WYCKOFF

Wyckoff home selling for $3 million has 'old money' history. Take a look

3-minute read

David M. Zimmer
NorthJersey.com

It's a house with history. And 443 Sicomac Ave. in Wyckoff has the old money price tag to match.

Listed last week for nearly $3 million, the five-bedroom home dates to 1930 when the co-founder of a corset manufacturing company ran an apple orchard across the street. The farmhouse was one of two built side-by-side for a pair of prominent sisters from Paterson in the wake of their father's death. 
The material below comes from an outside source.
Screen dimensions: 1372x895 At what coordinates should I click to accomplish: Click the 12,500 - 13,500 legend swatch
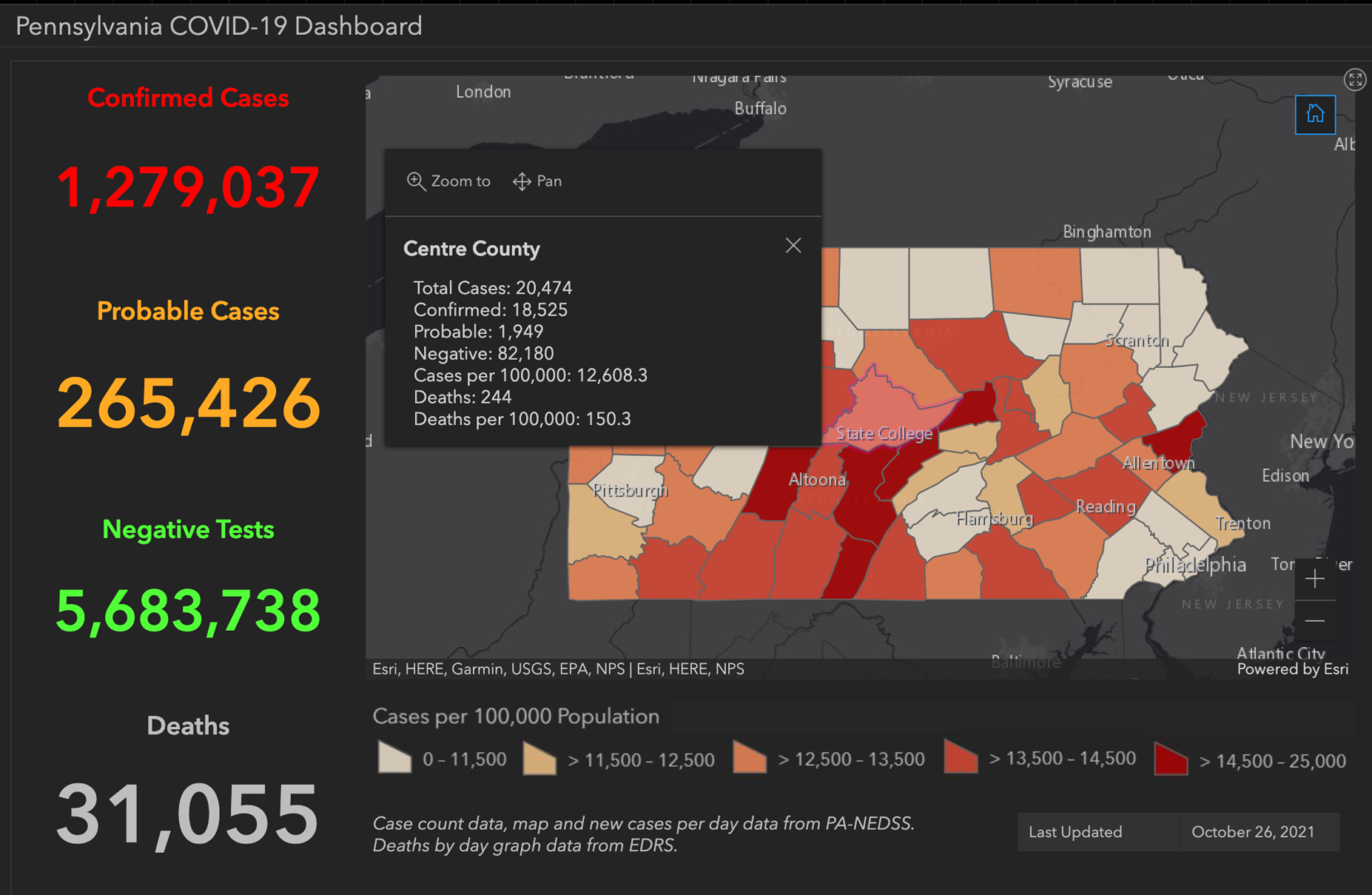(x=750, y=757)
The home at 443 Sicomac has been modernized, said Diane Mainardi, a sales associate for Terrie O’Connor Realtors. Still, it remains the more original looking of the two, collectively known as Fairwin Farms and divided by a geometric garden. The other, privately-owned 437 Sicomac, has been more significantly altered and enlarged.

Set on about 2 acres on the eastern side of the now-split estate, 443 Sicomac has all the hallmarks of a country manor. It has a gourmet kitchen with cream-colored cabinets, rustic shingle siding and a mile of white wooden trim. There are four bathrooms, two fireplaces and a sunroom. There is an outdoor area with a koi pond and an inground pool. An unattached three-car garage sits at the end of the driveway.

Once the home of a former Wyckoff mayor, 443 Sicomac Avenue hit the market in March 2023 for a shade under $3 million.

Mainardi said hints of its history abound, most notably in a servants' bell in the kitchen. The home lets in a lot of light and is a good fit for those who like to entertain guests. Still, it remains cozy and comfortable in spite of its size, Mainardi said.

"There's not a place where you walk in the house and it doesn't make you feel like you're at home," she said. 

The home was built for Paterson's Grace Quackenbush Fairhurst, the niece of the Crown Corset Company co-founder Edward Russell and the wife of company president, Edward Fairhurst, Mainardi said. The other was built in its mirror image for her sister, Helen Quackenbush Winans. Fairwin Farms comes from a combination of their last names.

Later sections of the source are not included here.